Given data:
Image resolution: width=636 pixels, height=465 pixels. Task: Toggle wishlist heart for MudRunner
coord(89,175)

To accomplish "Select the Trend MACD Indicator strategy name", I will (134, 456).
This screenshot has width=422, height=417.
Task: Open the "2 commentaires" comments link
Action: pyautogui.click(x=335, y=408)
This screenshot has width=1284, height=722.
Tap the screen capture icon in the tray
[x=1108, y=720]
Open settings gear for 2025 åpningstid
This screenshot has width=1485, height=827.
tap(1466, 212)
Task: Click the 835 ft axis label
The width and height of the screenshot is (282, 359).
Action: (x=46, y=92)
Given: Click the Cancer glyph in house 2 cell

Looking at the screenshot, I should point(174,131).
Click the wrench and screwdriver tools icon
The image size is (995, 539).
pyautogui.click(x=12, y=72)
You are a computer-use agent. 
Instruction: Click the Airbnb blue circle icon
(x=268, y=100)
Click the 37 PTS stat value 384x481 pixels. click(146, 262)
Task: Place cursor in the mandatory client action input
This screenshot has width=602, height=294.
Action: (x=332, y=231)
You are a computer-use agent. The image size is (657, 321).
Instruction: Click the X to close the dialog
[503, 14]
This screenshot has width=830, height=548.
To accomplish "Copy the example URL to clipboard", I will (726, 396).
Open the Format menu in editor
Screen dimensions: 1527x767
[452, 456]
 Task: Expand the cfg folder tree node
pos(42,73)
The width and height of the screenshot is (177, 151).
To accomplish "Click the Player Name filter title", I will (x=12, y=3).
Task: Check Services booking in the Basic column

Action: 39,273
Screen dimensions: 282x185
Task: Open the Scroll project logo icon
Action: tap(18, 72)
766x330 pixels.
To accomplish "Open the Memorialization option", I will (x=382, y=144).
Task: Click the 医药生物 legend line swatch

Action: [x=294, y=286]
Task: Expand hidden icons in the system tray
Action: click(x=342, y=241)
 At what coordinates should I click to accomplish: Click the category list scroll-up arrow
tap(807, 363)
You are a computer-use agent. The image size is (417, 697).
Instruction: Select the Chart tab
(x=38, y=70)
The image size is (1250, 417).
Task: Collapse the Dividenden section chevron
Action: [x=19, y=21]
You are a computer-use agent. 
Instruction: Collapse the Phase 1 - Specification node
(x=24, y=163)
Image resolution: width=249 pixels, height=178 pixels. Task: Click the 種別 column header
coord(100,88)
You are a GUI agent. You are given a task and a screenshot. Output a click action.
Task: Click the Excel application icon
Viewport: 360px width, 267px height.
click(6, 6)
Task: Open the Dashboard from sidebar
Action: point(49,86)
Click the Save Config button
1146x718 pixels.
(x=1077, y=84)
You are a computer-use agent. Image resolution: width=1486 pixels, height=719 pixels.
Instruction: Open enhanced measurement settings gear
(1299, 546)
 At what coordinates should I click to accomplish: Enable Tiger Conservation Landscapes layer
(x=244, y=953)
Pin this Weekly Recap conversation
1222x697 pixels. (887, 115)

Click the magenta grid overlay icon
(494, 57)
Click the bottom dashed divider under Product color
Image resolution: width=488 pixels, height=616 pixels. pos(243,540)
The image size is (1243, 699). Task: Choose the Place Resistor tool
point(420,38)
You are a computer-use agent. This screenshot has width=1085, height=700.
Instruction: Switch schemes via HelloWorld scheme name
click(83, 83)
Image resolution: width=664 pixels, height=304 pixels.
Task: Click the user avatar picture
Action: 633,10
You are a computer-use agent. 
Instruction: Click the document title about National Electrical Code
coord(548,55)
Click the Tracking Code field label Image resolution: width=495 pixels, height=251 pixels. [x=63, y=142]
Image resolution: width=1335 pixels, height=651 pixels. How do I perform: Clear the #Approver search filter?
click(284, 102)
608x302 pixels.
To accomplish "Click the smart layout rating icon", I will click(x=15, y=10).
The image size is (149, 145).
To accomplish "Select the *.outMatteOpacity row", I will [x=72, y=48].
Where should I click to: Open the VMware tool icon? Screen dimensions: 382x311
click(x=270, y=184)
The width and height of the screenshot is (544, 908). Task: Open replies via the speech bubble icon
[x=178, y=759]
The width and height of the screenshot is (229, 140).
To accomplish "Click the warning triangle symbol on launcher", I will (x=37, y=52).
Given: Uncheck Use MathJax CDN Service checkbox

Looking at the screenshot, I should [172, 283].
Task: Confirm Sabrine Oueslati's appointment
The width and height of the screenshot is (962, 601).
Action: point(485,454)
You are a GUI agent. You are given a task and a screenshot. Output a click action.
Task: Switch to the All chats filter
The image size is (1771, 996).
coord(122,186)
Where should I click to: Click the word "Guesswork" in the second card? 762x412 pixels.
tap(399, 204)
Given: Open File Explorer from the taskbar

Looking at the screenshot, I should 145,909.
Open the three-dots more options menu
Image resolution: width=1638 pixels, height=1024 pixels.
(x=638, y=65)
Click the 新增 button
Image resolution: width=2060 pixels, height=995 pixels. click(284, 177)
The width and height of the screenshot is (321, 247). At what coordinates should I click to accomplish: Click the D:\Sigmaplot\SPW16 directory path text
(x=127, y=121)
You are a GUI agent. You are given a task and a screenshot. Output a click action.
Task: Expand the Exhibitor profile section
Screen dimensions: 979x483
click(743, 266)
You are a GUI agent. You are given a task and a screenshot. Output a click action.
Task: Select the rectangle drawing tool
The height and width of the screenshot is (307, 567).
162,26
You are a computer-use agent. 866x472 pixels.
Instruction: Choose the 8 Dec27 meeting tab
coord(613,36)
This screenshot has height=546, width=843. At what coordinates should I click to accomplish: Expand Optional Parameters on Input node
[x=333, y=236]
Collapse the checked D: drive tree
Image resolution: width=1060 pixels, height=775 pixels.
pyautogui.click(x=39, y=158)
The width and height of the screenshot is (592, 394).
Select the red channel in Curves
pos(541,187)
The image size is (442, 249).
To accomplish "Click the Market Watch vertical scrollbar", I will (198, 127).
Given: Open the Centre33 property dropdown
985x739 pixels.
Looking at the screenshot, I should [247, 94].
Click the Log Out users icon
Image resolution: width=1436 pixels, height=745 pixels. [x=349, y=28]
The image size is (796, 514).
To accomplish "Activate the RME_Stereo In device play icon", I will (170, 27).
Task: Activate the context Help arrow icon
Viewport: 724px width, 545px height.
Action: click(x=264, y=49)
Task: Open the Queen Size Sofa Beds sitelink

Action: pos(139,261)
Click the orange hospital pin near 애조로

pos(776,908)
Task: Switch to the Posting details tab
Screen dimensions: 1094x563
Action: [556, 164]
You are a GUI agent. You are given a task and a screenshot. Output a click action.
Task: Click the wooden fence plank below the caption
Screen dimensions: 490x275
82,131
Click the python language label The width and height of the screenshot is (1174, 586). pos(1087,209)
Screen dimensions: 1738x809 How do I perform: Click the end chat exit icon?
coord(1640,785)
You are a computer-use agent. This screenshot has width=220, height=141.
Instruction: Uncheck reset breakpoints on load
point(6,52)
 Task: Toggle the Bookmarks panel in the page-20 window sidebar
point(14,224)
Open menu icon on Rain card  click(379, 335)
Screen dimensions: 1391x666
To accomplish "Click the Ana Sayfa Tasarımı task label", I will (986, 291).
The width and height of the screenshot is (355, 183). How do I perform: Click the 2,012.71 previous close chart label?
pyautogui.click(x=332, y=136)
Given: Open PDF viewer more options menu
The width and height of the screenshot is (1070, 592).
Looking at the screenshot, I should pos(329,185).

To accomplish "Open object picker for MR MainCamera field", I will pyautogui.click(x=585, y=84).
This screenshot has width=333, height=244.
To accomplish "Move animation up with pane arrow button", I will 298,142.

The exercise:
Rewrite all the records above, replacing every occurrence of "Instruction" with "Command" and leaving everything else unchanged.

Output for this exercise:
Image resolution: width=636 pixels, height=465 pixels. Task: Toggle wishlist heart for MudRunner
coord(89,175)

To accomplish "Select the Trend MACD Indicator strategy name", I will (134, 456).
This screenshot has width=422, height=417.
Task: Open the "2 commentaires" comments link
Action: pyautogui.click(x=335, y=408)
This screenshot has width=1284, height=722.
Tap the screen capture icon in the tray
[x=1108, y=720]
Open settings gear for 2025 åpningstid
This screenshot has width=1485, height=827.
tap(1466, 212)
Task: Click the 835 ft axis label
The width and height of the screenshot is (282, 359).
Action: (x=46, y=92)
Given: Click the Cancer glyph in house 2 cell

Looking at the screenshot, I should point(174,131).
Click the wrench and screwdriver tools icon
The image size is (995, 539).
pyautogui.click(x=12, y=72)
You are a computer-use agent. 
Command: Click the Airbnb blue circle icon
(x=268, y=100)
Click the 37 PTS stat value 384x481 pixels. click(146, 262)
Task: Place cursor in the mandatory client action input
This screenshot has width=602, height=294.
Action: (x=332, y=231)
You are a computer-use agent. The image size is (657, 321).
Command: Click the X to close the dialog
[503, 14]
This screenshot has width=830, height=548.
To accomplish "Copy the example URL to clipboard", I will (726, 396).
Open the Format menu in editor
Screen dimensions: 1527x767
[452, 456]
 Task: Expand the cfg folder tree node
pos(42,73)
The width and height of the screenshot is (177, 151).
To accomplish "Click the Player Name filter title", I will (x=12, y=3).
Task: Check Services booking in the Basic column

Action: 39,273
Screen dimensions: 282x185
Task: Open the Scroll project logo icon
Action: tap(18, 72)
766x330 pixels.
To accomplish "Open the Memorialization option", I will (x=382, y=144).
Task: Click the 医药生物 legend line swatch

Action: [x=294, y=286]
Task: Expand hidden icons in the system tray
Action: click(x=342, y=241)
 At what coordinates should I click to accomplish: Click the category list scroll-up arrow
tap(807, 363)
You are a computer-use agent. The image size is (417, 697).
Command: Select the Chart tab
(x=38, y=70)
The image size is (1250, 417).
Task: Collapse the Dividenden section chevron
Action: [x=19, y=21]
You are a computer-use agent. 
Command: Collapse the Phase 1 - Specification node
(x=24, y=163)
Image resolution: width=249 pixels, height=178 pixels. Task: Click the 種別 column header
coord(100,88)
You are a GUI agent. You are given a task and a screenshot. Output a click action.
Task: Click the Excel application icon
Viewport: 360px width, 267px height.
click(6, 6)
Task: Open the Dashboard from sidebar
Action: point(49,86)
Click the Save Config button
1146x718 pixels.
(x=1077, y=84)
You are a computer-use agent. Image resolution: width=1486 pixels, height=719 pixels.
Command: Open enhanced measurement settings gear
(1299, 546)
 At what coordinates should I click to accomplish: Enable Tiger Conservation Landscapes layer
(x=244, y=953)
Pin this Weekly Recap conversation
1222x697 pixels. (887, 115)

Click the magenta grid overlay icon
(494, 57)
Click the bottom dashed divider under Product color
Image resolution: width=488 pixels, height=616 pixels. pos(243,540)
The image size is (1243, 699). Task: Choose the Place Resistor tool
point(420,38)
You are a computer-use agent. This screenshot has width=1085, height=700.
Command: Switch schemes via HelloWorld scheme name
click(83, 83)
Image resolution: width=664 pixels, height=304 pixels.
Task: Click the user avatar picture
Action: 633,10
You are a computer-use agent. 
Command: Click the document title about National Electrical Code
coord(548,55)
Click the Tracking Code field label Image resolution: width=495 pixels, height=251 pixels. [x=63, y=142]
Image resolution: width=1335 pixels, height=651 pixels. How do I perform: Clear the #Approver search filter?
click(284, 102)
608x302 pixels.
To accomplish "Click the smart layout rating icon", I will click(x=15, y=10).
The image size is (149, 145).
To accomplish "Select the *.outMatteOpacity row", I will [x=72, y=48].
Where should I click to: Open the VMware tool icon? Screen dimensions: 382x311
click(x=270, y=184)
The width and height of the screenshot is (544, 908). Task: Open replies via the speech bubble icon
[x=178, y=759]
The width and height of the screenshot is (229, 140).
To accomplish "Click the warning triangle symbol on launcher", I will (x=37, y=52).
Given: Uncheck Use MathJax CDN Service checkbox

Looking at the screenshot, I should [172, 283].
Task: Confirm Sabrine Oueslati's appointment
The width and height of the screenshot is (962, 601).
Action: point(485,454)
You are a GUI agent. You are given a task and a screenshot. Output a click action.
Task: Switch to the All chats filter
The image size is (1771, 996).
coord(122,186)
Where should I click to: Click the word "Guesswork" in the second card? 762x412 pixels.
tap(399, 204)
Given: Open File Explorer from the taskbar

Looking at the screenshot, I should 145,909.
Open the three-dots more options menu
Image resolution: width=1638 pixels, height=1024 pixels.
(x=638, y=65)
Click the 新增 button
Image resolution: width=2060 pixels, height=995 pixels. click(284, 177)
The width and height of the screenshot is (321, 247). At what coordinates should I click to accomplish: Click the D:\Sigmaplot\SPW16 directory path text
(x=127, y=121)
You are a GUI agent. You are given a task and a screenshot. Output a click action.
Task: Expand the Exhibitor profile section
Screen dimensions: 979x483
click(743, 266)
You are a GUI agent. You are given a task and a screenshot. Output a click action.
Task: Select the rectangle drawing tool
The height and width of the screenshot is (307, 567).
162,26
You are a computer-use agent. 866x472 pixels.
Command: Choose the 8 Dec27 meeting tab
coord(613,36)
This screenshot has height=546, width=843. At what coordinates should I click to accomplish: Expand Optional Parameters on Input node
[x=333, y=236]
Collapse the checked D: drive tree
Image resolution: width=1060 pixels, height=775 pixels.
pyautogui.click(x=39, y=158)
The width and height of the screenshot is (592, 394).
Select the red channel in Curves
pos(541,187)
The image size is (442, 249).
To accomplish "Click the Market Watch vertical scrollbar", I will (198, 127).
Given: Open the Centre33 property dropdown
985x739 pixels.
Looking at the screenshot, I should [247, 94].
Click the Log Out users icon
Image resolution: width=1436 pixels, height=745 pixels. [x=349, y=28]
The image size is (796, 514).
To accomplish "Activate the RME_Stereo In device play icon", I will (170, 27).
Task: Activate the context Help arrow icon
Viewport: 724px width, 545px height.
Action: click(x=264, y=49)
Task: Open the Queen Size Sofa Beds sitelink

Action: pos(139,261)
Click the orange hospital pin near 애조로

pos(776,908)
Task: Switch to the Posting details tab
Screen dimensions: 1094x563
Action: [556, 164]
You are a GUI agent. You are given a task and a screenshot. Output a click action.
Task: Click the wooden fence plank below the caption
Screen dimensions: 490x275
82,131
Click the python language label The width and height of the screenshot is (1174, 586). pos(1087,209)
Screen dimensions: 1738x809 How do I perform: Click the end chat exit icon?
coord(1640,785)
You are a computer-use agent. This screenshot has width=220, height=141.
Command: Uncheck reset breakpoints on load
point(6,52)
 Task: Toggle the Bookmarks panel in the page-20 window sidebar
point(14,224)
Open menu icon on Rain card  click(379, 335)
Screen dimensions: 1391x666
To accomplish "Click the Ana Sayfa Tasarımı task label", I will (986, 291).
The width and height of the screenshot is (355, 183). How do I perform: Click the 2,012.71 previous close chart label?
pyautogui.click(x=332, y=136)
Given: Open PDF viewer more options menu
The width and height of the screenshot is (1070, 592).
Looking at the screenshot, I should pos(329,185).

To accomplish "Open object picker for MR MainCamera field", I will pyautogui.click(x=585, y=84).
This screenshot has width=333, height=244.
To accomplish "Move animation up with pane arrow button", I will 298,142.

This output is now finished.